アルツハイマー病 - 形態学、病因、神経化学的側面

モルフォロジー

巨視的レベルでは、前頭葉、側頭葉および頭頂葉においてより強調される頭頂溝の拡大を特徴とする、様々な程度の皮質萎縮(組織または器官質量の減少)が観察され得る。 この萎縮は、実質の喪失に続く心室腔の拡大によって補われる(図1)。 特に、病気の進行段階では、病理学の初期段階から関与していることを考えると、海馬、嗅内皮質および扁桃体を含む内側側頭葉の構造は著しく萎縮している。

さらに、アルツハイマー病はまた、組織学的診断の基礎を表す細胞外老人斑および細胞内神経原線維クラスターとして知られる微視的変化も示す。 そして、疾患の進行と共に、同じ領域に神経膠症(神経膠細胞、すなわち神経組織の支持支質を構成する細胞の自然界で反応する外接性または拡散性増殖)を伴う重大なニューロンの喪失がある。神経原線維性プラークおよびクラスターの存在がより大きい場合。

図1.脳の冠状断面:正常な脳とAD(ウィキペディアの画像ソース)の影響を受けた脳の違い。

病因

アルツハイマー病は主に2つの典型的な病巣、すなわち過リン酸化タウタンパク質によって形成された主にβ-アミロイドペプチド(Aβ)および神経内神経原線維クラスターからなる老人斑の細胞外蓄積によって特徴付けられる。
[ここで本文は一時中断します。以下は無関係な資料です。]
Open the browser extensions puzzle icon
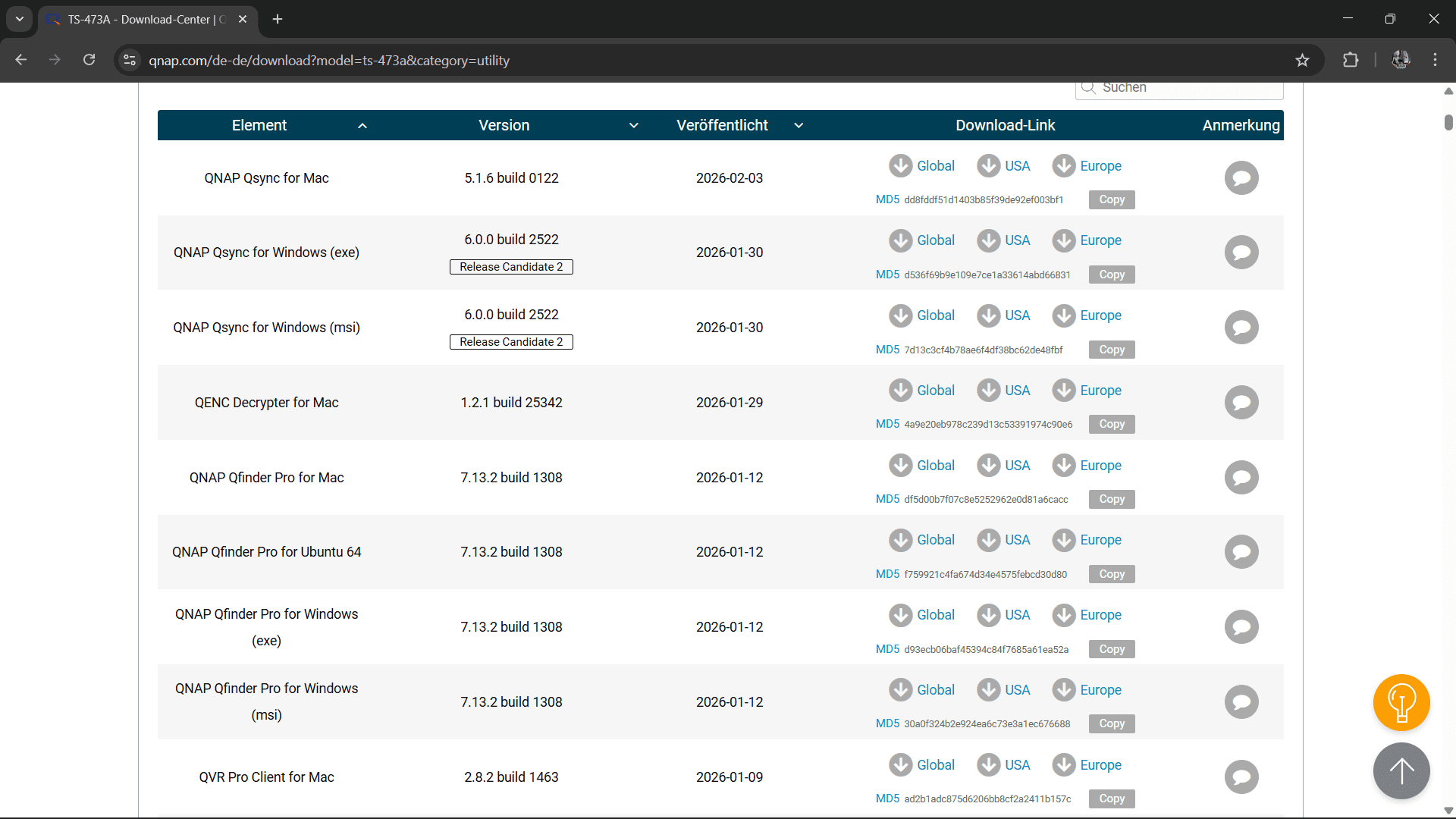The height and width of the screenshot is (819, 1456). (x=1351, y=60)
  • 老人斑は、海馬、扁桃体および新皮質などの脳領域のレベルで見られます。

    Aβペプチドは、β-セクレターゼによる、アミロイドタンパク質前駆体(APP)のタンパク質分解性切断に由来する。 この切断は99残基の末端カルボキシフラグメント(CTFまたはC99)を生成し、これは続いてβ-セクレターゼによって切断されて異なる長さを有するAβフラグメントを生成する。 Aβの最も豊富な種はAβ40フラグメントであることが知られている。 タンパク質分解性切断から形成された、Aβ40よりも豊富ではない別の公知のフラグメントは、アミロイド原線維を形成しやすいAβ42であり、これは、アルツハイマー病を有する個体の脳内にAβ種として蓄積する。
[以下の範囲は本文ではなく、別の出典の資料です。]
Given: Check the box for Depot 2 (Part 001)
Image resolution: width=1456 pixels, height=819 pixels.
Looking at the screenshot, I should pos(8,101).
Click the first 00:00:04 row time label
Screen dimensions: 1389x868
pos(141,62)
  • アルツハイマー病に存在する別の構成要素は、ニューロンの細胞質に存在するフィラメントの束からなる神経原線維クラスターによって表される。 神経原線維クラスターは不溶性であり、そしてインビボでのタンパク質分解プロセスに対して抵抗性であるようであり 、したがって、ニューロン死の後も長期間にわたって組織切片中に存在し続ける。 構造を観察すると、フィブリル状クラスターは、二重らせん状フィラメントおよび類似の組成の線状フィラメントで構成されている。 組成を分析すると、二重らせん鎖は大部分過リン酸化タウタンパク質でできている。 タウは、その集合を促進する微小管と会合している軸索タンパク質です。

アルツハイマー病に存在する他の重要な神経病理学的変化には、ミトコンドリア機能障害、酸化的ニューロン損傷、シナプス喪失および軸索変性が含まれる。

神経化学的側面

既に説明したように、APP前駆体のタンパク質分解切断に由来するAβペプチドはアルツハイマー病の神経毒性成分を表す 。 具体的には、Aβは正常な脳機能にとって重要であり得、そしてそれが特定の濃度を克服する場合、それは神経毒性になり得るという仮説が立てられている。 さらに、凝集体およびAβの異なるアイソフォームの両方が、生物学的、生理学的または病理学的に異なる役割を果たし得、疾患のその後の段階を決定しそしてそれに関与し得る。 Aβが神経調節剤として作用し、明らかな神経毒性の徴候がない場合にいくつかの神経伝達物質の放出に影響を与えることが観察されている。

例えば、生理学的な文脈において、Aβの神経調節的役割は、神経伝達物質系の正しいバランスにとって重要な意味を持ち得る。 この系が、シナプス伝達を介して神経系を構成する細胞、ニューロン間で情報を伝達する物質である神経伝達物質で構成されていることはよく知られています。

一方、病的状態では、Aβが仲介するシナプス伝達は、神経変性事象の前の神経伝達の変化に関連している可能性がある。 これらの変化の結果として、影響を受ける神経伝達物質系と関与するさまざまな脳領域に基づいて、早期の認知障害および非認知障害が発生する可能性があります。

アルツハイマー病に罹患している個体の脳内の神経伝達物質系およびシグナル伝達機構の変更は非常に複雑である。 変更されていると思われるシステムの1つは、神経伝達物質アセチルコリンを含むコリン作動性シグナル伝達システムに関するものです。 実際、アルツハイマー病に罹患している個体は、皮質および海馬、学習および記憶などの現象を専門とする重要な脳領域のレベルでコリン作動性伝達の低下を示すことが示されている。 この神経伝達物質系に加えて、ノルアドレナリン作動性、セロトニン作動性、ならびにグルタメートおよびGABA系における変化がアルツハイマー病において観察されている。